Waiting is difficult. Even those with great patience must find it hard sometimes. People tell you if you find yourself in a situation where you don't know what to do, just wait and the answer will come to you. I would like to call "bullshit."

I have personally NEVER found myself in a situation where doing nothing but waiting has given me the answer. You could make an argument against me, and you might be right, but I've yet to see it in effect. When you're in a situation where you need an answer or where you need to make a decision, waiting always makes things worse. You put it off and hope that if you don't think about it, the answer will come to you.
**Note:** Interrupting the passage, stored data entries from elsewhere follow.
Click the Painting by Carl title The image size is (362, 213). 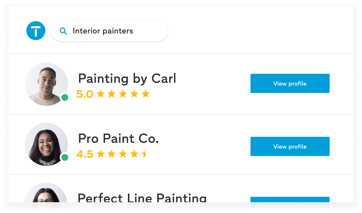click(x=127, y=79)
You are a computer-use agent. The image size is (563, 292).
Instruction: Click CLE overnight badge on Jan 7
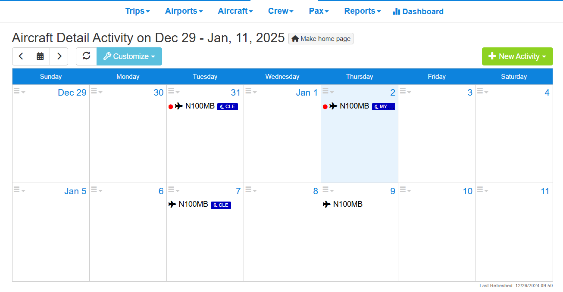coord(221,205)
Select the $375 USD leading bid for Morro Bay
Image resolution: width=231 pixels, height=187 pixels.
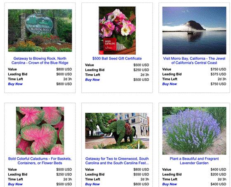tap(218, 74)
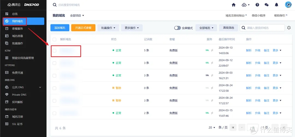This screenshot has height=137, width=295.
Task: Open the 全部域名 filter dropdown
Action: 206,28
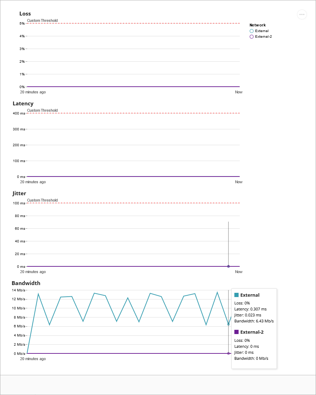Click the Jitter chart title
This screenshot has height=395, width=316.
[19, 193]
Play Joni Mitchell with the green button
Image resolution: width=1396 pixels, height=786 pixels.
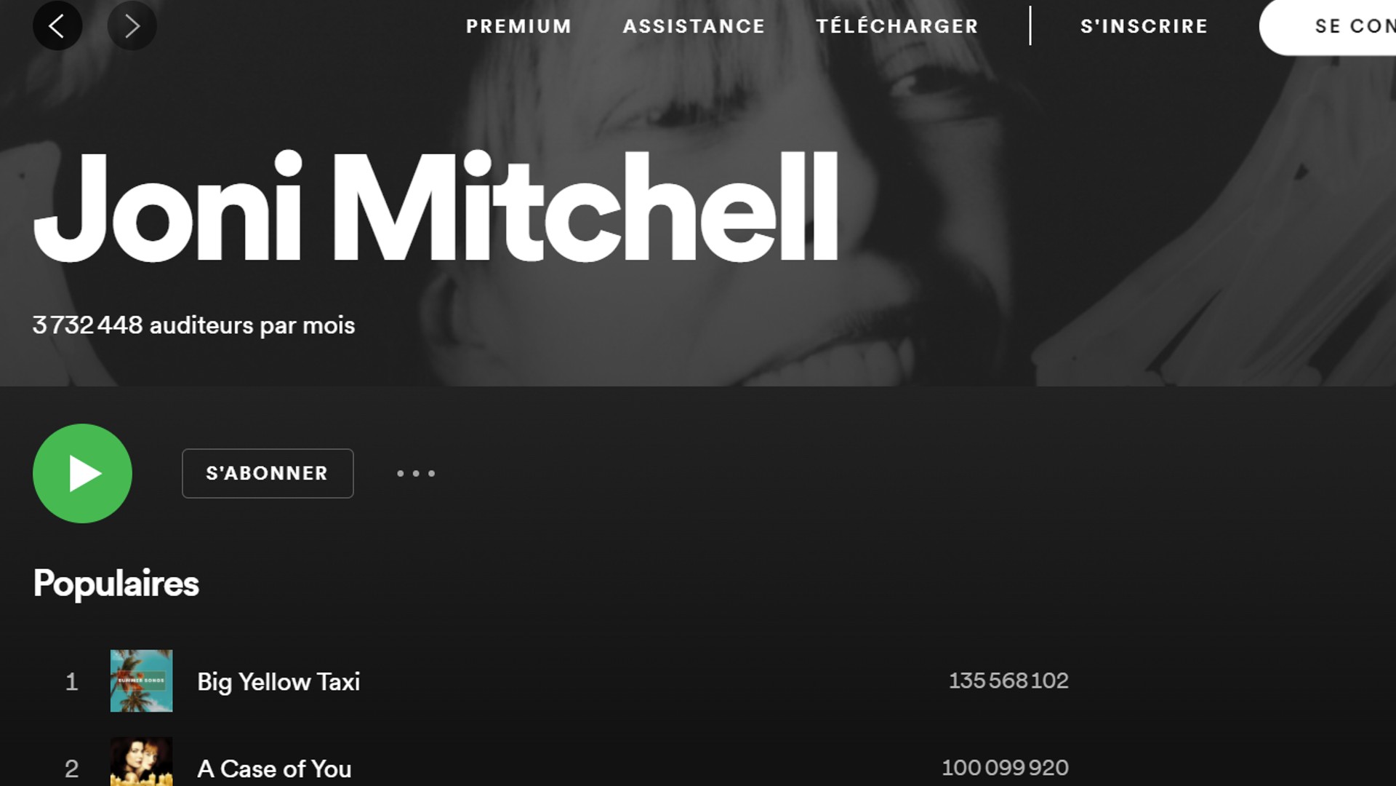click(x=82, y=473)
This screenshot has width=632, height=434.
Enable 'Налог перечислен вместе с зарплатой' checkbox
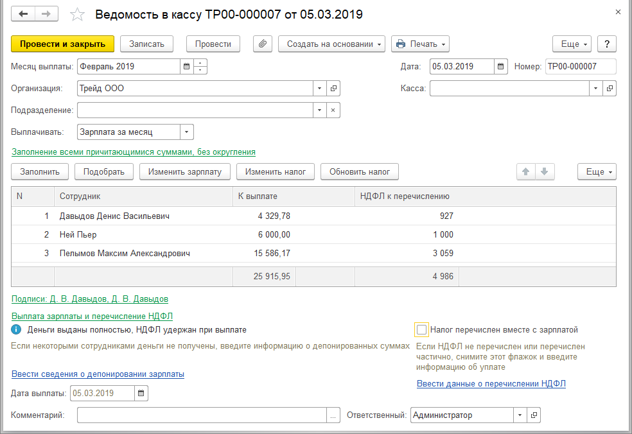tap(421, 330)
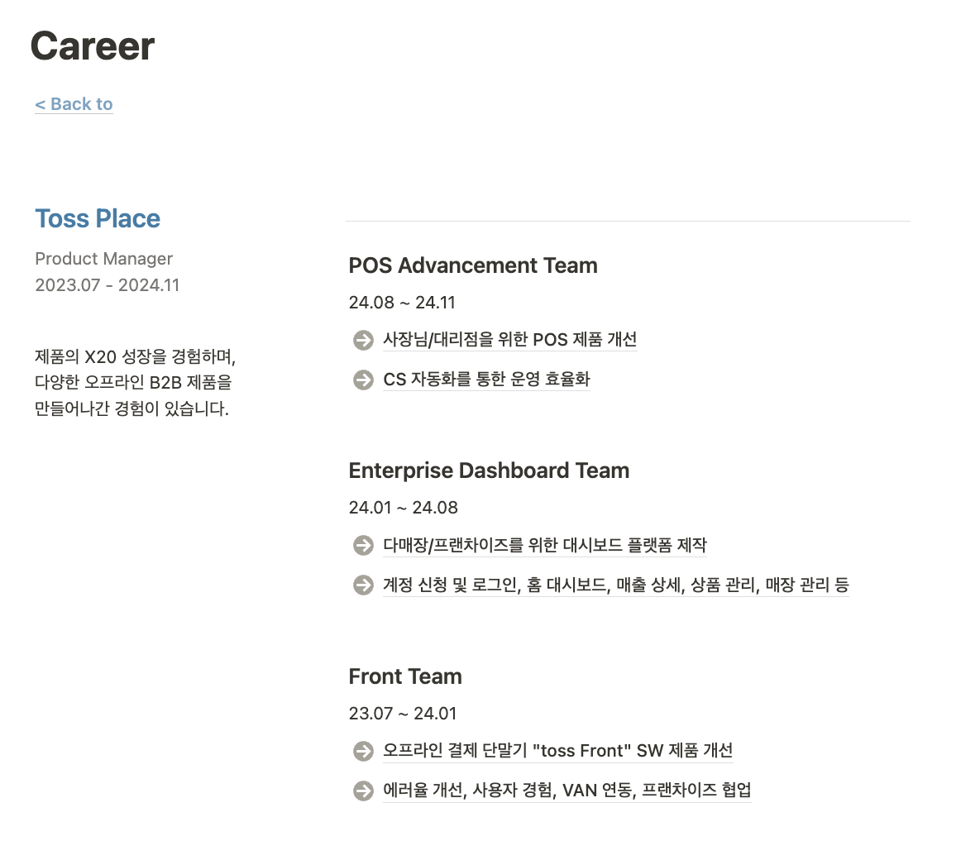Image resolution: width=961 pixels, height=860 pixels.
Task: Open the Toss Place company link
Action: pyautogui.click(x=98, y=219)
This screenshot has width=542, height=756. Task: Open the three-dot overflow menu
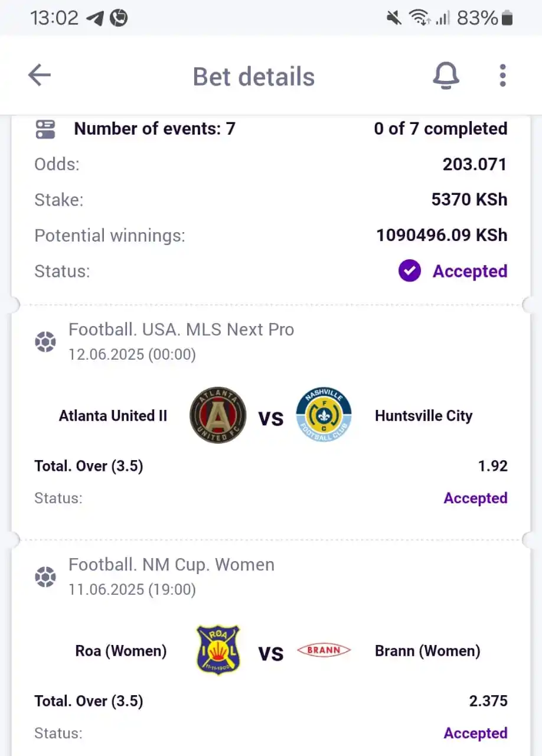point(502,76)
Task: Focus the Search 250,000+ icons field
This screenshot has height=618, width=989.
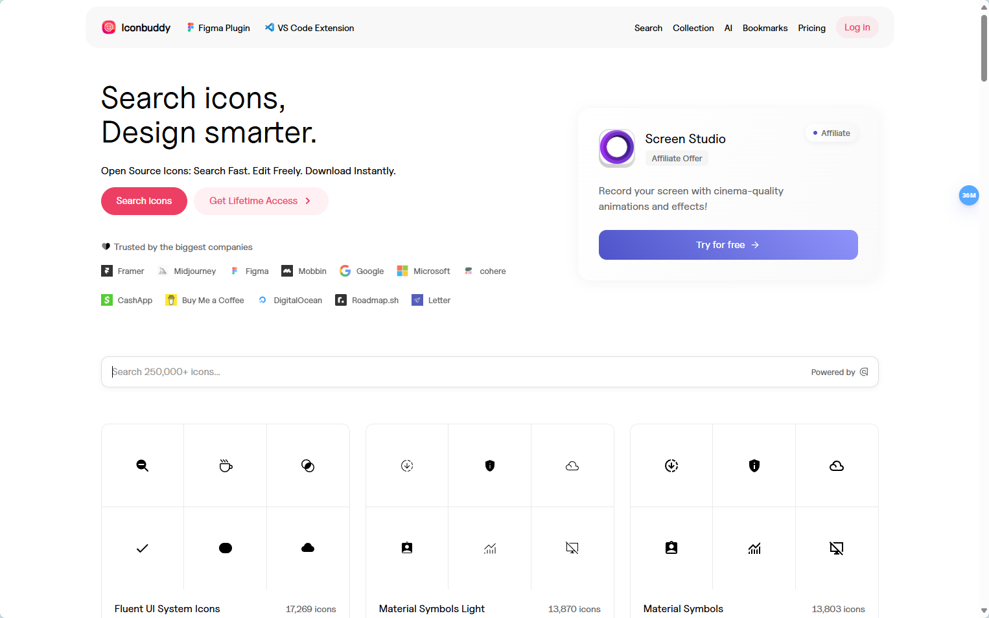Action: pos(454,372)
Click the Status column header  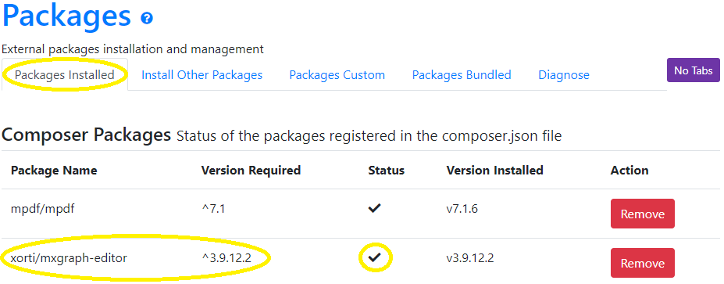(x=386, y=171)
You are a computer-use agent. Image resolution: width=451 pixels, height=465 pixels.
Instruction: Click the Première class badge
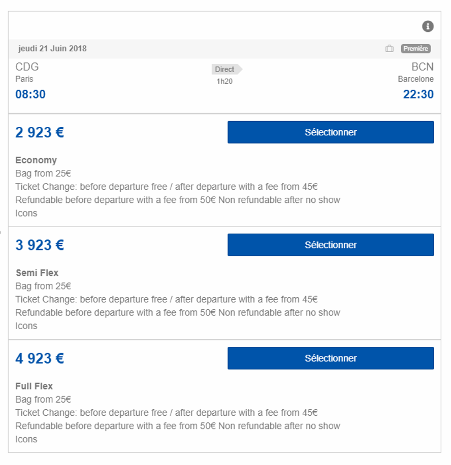(415, 49)
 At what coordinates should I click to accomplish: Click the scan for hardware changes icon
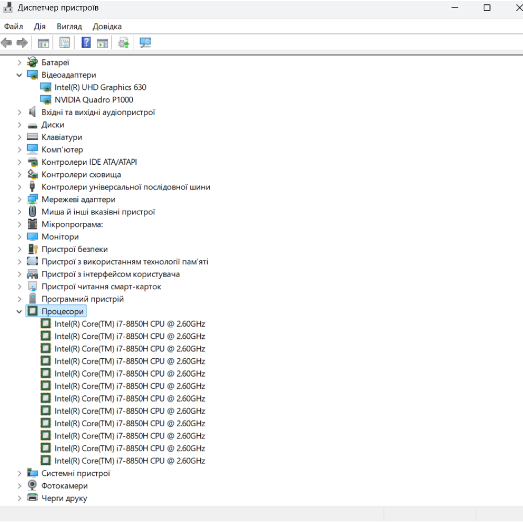145,43
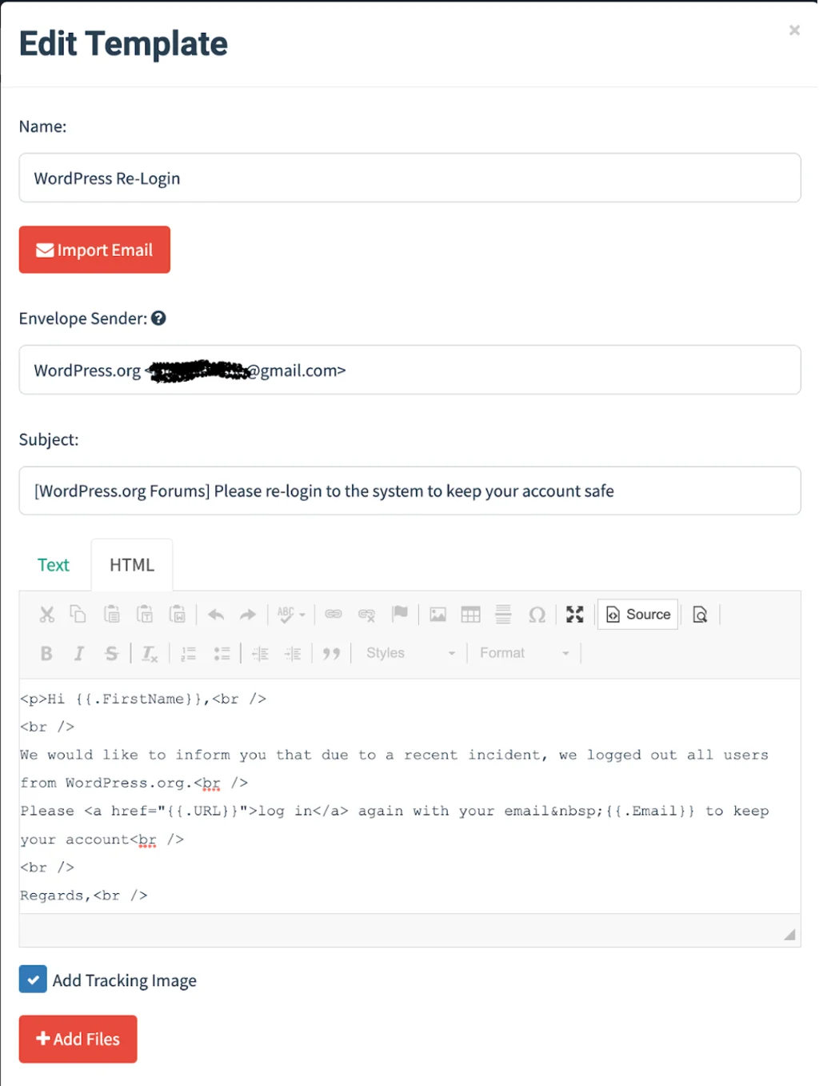The image size is (819, 1086).
Task: Click the Subject input field
Action: click(x=410, y=491)
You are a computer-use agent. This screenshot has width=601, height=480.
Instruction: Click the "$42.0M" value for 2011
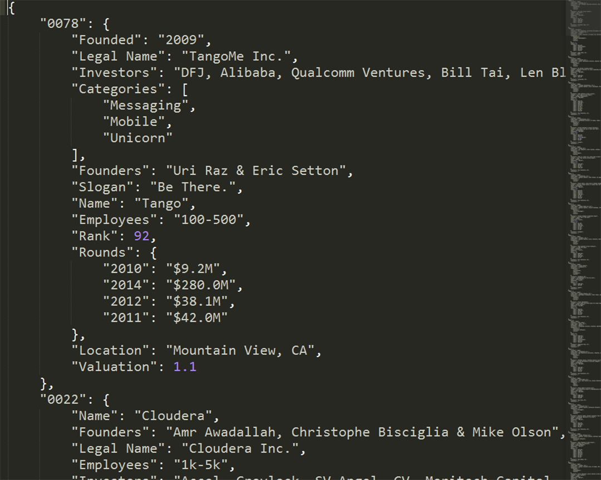196,318
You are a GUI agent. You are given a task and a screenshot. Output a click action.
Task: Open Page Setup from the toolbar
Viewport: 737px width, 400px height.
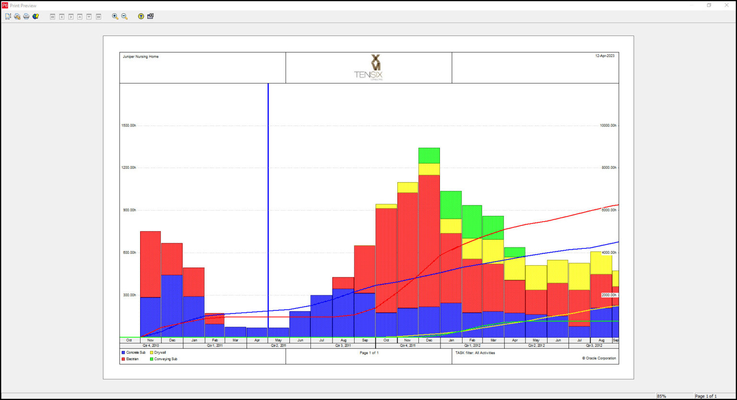8,16
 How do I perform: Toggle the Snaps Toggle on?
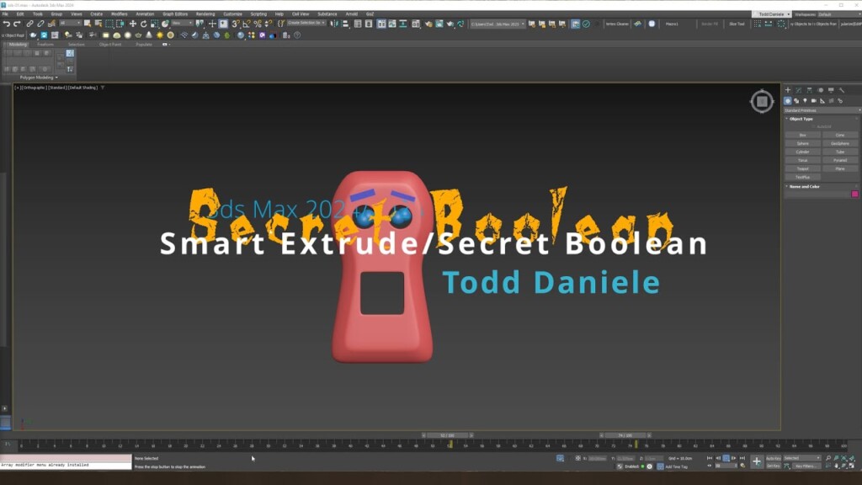tap(234, 24)
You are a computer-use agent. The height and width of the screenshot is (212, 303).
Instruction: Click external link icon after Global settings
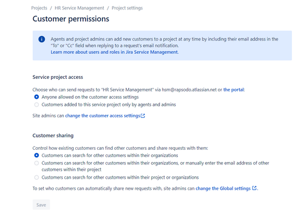coord(254,188)
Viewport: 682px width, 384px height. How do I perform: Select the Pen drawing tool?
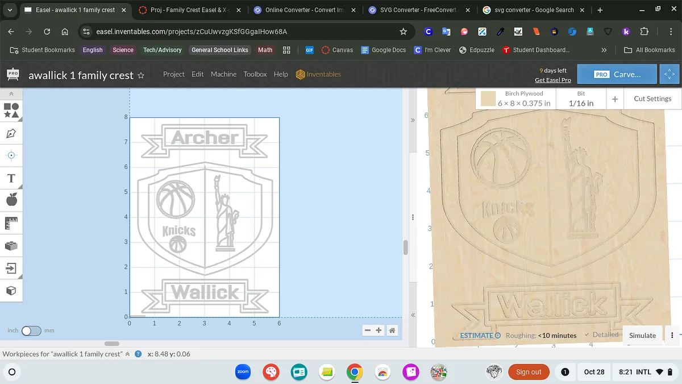11,134
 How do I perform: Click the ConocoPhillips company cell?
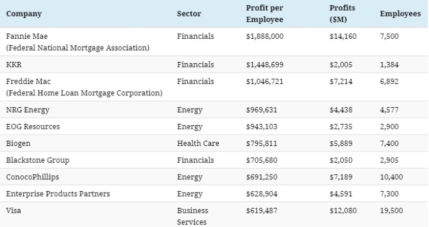coord(33,177)
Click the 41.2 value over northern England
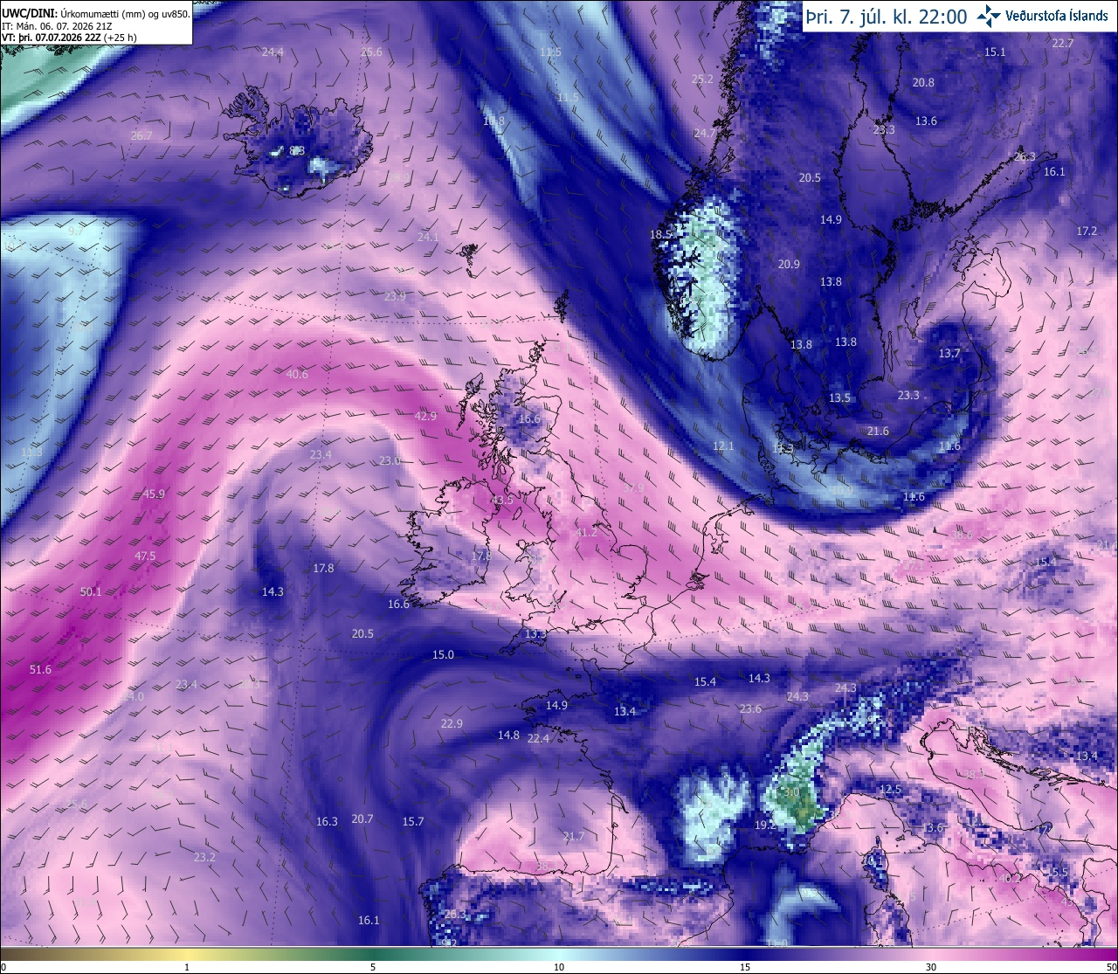 pos(586,532)
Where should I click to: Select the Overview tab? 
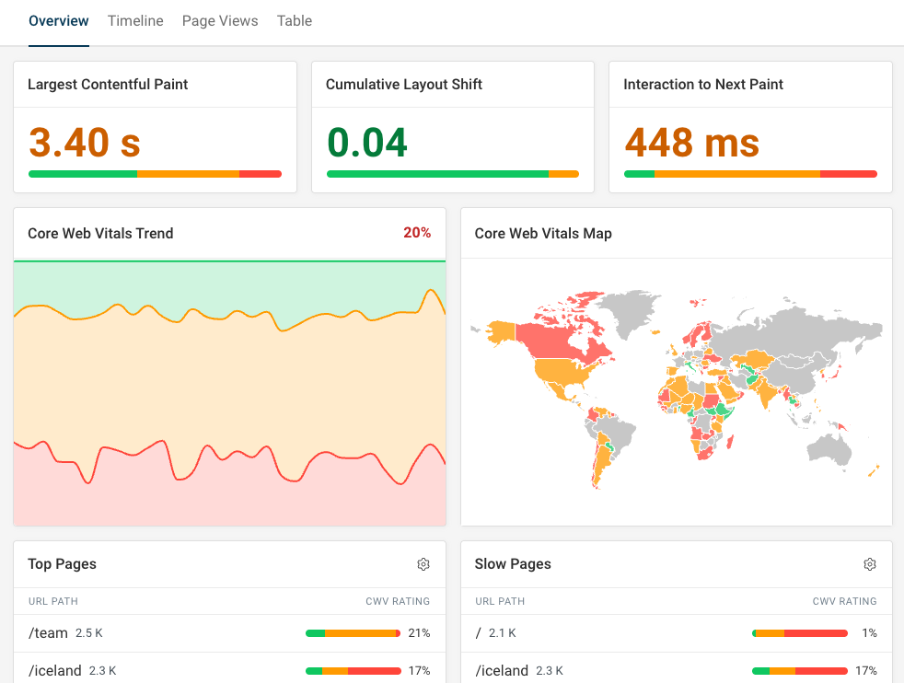tap(58, 20)
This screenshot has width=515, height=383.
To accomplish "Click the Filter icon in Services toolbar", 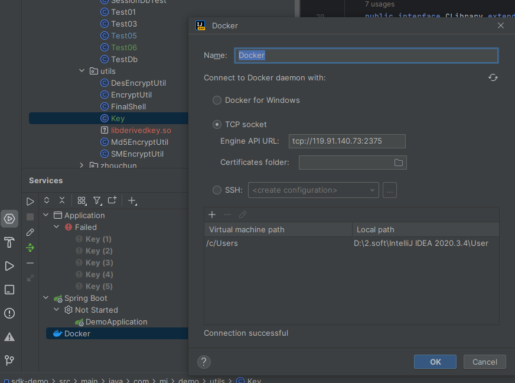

Answers don't "come." If anyone knows of an answer bait product, by all means, please point the way. I find that answers come when you think about it and talk about it and act on it. Situations don't fix themselves. Problems don't solve themselves. So why is everyone so content to tell you to sit back and wait?

Samuel Beckett wrote an intriguing play about waiting. Waiting for Godot anyone? In junior year I wrote a research paper on it. That was most certainly a play where waiting provided no answers, no Godot, and no help. Perhaps it has to do with my personal impatience, but I find waiting to be one of the most daunting tasks in the world. You present someone with a question and they say "wait, I have to think about it," or "wait, the time just isn't right." We have to stop waiting and start doing.

I agree that perhaps there are situations like waiting for testing to be done where it is true that nothing can be done but waiting. But that's not a situation where you have other options. In a situation where you have some other choice, do the other thing! Don't leave yourself hanging. Or at least think about it. Discuss it. Figure it out, don't expect it to figure itself out.

As you can probably tell, Waiting and I are having a bit of a fight right now. But I still think, even if you take away my general frustration, that I have a slightly valid point. Sometimes waiting hurts and makes your stomach twist into knots.

Right now, for example, I am waiting for dinner.

And now it has been made.

Impatiently yours,

-T.A.D.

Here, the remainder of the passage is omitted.